Data excerpts
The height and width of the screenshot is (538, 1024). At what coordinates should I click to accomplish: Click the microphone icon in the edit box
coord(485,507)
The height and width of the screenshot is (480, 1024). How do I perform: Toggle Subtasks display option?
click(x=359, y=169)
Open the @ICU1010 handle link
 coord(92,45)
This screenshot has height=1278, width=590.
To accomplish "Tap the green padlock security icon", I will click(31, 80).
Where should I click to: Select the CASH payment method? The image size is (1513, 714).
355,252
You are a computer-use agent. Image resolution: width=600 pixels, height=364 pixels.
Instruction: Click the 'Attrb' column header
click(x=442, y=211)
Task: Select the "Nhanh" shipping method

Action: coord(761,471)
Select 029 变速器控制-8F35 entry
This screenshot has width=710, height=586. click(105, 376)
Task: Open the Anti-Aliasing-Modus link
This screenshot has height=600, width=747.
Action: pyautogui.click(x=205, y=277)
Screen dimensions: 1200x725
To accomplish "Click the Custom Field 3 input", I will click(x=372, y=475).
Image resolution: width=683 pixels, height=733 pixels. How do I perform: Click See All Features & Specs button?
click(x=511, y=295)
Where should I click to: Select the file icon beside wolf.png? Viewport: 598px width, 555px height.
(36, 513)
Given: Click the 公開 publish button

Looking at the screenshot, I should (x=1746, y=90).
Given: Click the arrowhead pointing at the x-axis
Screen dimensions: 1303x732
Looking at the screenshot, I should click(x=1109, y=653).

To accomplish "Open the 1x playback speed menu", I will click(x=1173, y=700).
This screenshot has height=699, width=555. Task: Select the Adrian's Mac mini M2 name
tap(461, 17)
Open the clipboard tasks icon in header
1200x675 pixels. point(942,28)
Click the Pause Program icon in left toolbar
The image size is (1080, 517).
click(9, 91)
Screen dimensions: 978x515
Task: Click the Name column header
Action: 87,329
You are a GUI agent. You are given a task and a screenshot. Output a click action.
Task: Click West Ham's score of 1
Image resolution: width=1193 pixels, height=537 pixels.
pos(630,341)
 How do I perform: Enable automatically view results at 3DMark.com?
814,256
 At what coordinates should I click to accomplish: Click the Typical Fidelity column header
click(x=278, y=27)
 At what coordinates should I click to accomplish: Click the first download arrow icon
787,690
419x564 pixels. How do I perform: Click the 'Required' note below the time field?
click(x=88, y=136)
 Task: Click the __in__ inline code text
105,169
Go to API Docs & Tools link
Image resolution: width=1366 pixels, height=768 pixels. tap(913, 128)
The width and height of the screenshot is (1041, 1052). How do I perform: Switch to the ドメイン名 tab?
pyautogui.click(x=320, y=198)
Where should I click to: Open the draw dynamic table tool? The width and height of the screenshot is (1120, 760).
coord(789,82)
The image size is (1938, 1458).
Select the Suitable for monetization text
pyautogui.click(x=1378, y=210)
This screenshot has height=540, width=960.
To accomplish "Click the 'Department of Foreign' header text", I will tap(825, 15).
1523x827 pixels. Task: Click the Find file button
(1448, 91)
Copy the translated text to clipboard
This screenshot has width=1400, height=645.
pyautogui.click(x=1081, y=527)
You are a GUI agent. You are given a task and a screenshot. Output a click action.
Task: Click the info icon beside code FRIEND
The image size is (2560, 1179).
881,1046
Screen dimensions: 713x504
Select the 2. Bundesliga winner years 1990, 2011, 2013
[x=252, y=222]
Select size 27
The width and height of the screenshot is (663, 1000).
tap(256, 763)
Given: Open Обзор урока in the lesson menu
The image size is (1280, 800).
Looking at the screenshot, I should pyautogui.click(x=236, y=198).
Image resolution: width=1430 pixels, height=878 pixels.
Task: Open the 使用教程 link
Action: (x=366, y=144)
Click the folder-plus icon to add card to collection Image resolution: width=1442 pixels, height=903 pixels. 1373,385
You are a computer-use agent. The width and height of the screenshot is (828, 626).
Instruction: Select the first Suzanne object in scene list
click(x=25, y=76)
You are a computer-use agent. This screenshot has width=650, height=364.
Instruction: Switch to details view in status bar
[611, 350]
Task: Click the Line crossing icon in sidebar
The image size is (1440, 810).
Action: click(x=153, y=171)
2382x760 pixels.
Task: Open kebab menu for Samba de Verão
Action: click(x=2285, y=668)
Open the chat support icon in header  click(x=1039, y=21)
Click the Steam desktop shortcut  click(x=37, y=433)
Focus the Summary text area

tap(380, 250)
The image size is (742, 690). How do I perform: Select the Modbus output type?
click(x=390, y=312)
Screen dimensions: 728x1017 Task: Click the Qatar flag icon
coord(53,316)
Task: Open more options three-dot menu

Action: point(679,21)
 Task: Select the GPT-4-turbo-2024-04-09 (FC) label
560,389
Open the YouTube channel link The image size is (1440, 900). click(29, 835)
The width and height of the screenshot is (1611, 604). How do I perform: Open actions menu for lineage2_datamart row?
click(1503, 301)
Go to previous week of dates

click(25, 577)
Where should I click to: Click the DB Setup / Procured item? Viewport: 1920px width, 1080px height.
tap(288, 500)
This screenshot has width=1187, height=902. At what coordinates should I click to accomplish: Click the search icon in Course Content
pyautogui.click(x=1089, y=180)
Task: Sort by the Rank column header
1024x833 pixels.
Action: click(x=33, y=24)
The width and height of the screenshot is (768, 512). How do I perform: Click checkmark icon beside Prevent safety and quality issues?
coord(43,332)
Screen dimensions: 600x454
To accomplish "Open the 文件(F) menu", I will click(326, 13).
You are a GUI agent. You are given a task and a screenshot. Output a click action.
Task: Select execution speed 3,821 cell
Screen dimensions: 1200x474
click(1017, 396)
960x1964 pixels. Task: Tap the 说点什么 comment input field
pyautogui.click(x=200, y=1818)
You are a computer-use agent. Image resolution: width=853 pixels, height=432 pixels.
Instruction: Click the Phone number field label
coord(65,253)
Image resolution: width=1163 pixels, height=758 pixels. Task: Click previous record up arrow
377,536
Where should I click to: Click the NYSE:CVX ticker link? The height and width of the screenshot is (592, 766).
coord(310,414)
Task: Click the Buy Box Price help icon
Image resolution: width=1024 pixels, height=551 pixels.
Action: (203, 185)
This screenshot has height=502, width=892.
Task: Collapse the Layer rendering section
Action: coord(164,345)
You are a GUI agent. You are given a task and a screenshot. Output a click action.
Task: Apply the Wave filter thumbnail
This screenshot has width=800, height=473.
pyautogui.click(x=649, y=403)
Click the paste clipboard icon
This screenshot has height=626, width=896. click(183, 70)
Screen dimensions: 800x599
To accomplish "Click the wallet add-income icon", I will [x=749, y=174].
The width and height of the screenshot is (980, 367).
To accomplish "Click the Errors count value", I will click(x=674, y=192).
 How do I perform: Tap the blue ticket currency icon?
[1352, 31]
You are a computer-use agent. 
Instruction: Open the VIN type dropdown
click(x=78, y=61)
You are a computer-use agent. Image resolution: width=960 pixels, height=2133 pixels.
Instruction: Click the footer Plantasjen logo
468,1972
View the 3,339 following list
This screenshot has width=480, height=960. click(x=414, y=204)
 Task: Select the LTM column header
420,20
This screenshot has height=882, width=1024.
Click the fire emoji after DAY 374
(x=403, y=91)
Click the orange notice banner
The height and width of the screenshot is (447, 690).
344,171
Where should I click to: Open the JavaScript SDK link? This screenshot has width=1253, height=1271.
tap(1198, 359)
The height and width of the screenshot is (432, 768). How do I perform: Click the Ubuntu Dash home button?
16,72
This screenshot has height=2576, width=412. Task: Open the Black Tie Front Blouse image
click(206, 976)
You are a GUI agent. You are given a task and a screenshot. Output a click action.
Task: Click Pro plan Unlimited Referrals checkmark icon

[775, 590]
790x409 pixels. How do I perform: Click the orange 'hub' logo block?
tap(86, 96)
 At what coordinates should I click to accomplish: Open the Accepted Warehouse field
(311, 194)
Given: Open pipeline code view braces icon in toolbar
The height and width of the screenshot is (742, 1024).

- Problem requirements
Reproduce precisely, and with no line left out, each line from the top of the entries through the line that carries "You are a computer-use agent. Image resolution: width=600".

- Exercise answer
The height and width of the screenshot is (538, 1024). At what coordinates should I click to accomplish: Click the microphone icon in the edit box
coord(485,507)
The height and width of the screenshot is (480, 1024). How do I perform: Toggle Subtasks display option?
click(x=359, y=169)
Open the @ICU1010 handle link
 coord(92,45)
This screenshot has height=1278, width=590.
To accomplish "Tap the green padlock security icon", I will click(31, 80).
Where should I click to: Select the CASH payment method? The image size is (1513, 714).
355,252
You are a computer-use agent. Image resolution: width=600 pixels, height=364 pixels.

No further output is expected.